---- TASK DATA

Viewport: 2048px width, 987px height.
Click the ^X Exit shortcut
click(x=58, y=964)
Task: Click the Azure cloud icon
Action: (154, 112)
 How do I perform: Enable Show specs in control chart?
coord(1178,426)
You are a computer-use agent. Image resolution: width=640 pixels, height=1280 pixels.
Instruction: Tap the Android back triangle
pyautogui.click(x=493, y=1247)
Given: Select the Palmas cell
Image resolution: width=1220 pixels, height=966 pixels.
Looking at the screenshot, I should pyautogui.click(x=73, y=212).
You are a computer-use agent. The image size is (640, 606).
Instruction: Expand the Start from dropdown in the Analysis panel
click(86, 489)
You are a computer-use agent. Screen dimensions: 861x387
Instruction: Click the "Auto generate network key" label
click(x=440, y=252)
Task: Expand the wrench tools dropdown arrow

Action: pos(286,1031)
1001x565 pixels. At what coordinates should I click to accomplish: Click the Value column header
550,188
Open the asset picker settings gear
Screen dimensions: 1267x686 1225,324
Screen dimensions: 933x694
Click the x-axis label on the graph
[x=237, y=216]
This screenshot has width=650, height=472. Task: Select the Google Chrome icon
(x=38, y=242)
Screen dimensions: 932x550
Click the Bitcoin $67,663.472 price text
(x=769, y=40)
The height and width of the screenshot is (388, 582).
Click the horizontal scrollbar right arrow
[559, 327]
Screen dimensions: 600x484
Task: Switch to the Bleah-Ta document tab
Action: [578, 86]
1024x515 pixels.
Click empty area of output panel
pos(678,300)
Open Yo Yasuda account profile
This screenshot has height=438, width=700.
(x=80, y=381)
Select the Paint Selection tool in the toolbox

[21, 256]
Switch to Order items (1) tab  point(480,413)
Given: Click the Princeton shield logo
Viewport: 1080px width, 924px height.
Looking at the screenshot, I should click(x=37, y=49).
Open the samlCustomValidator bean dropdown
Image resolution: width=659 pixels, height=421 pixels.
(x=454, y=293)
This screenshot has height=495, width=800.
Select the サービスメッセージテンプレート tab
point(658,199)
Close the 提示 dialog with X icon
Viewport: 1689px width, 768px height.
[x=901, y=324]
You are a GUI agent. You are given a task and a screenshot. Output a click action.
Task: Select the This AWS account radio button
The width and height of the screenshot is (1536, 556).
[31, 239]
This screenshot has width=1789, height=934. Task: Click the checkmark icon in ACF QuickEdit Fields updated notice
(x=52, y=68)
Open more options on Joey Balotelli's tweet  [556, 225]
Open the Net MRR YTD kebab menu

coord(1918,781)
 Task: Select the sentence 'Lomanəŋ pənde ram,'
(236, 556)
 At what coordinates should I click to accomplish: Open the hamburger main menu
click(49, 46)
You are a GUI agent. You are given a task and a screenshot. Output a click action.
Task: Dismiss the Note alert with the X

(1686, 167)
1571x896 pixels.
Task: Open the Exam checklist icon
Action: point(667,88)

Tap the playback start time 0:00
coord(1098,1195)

--------

TASK GOAL >> Determine the number of lines in the listing that hold the word "computer". Nothing but that number is wanted.

ANSWER TO THIS EXERCISE >> 3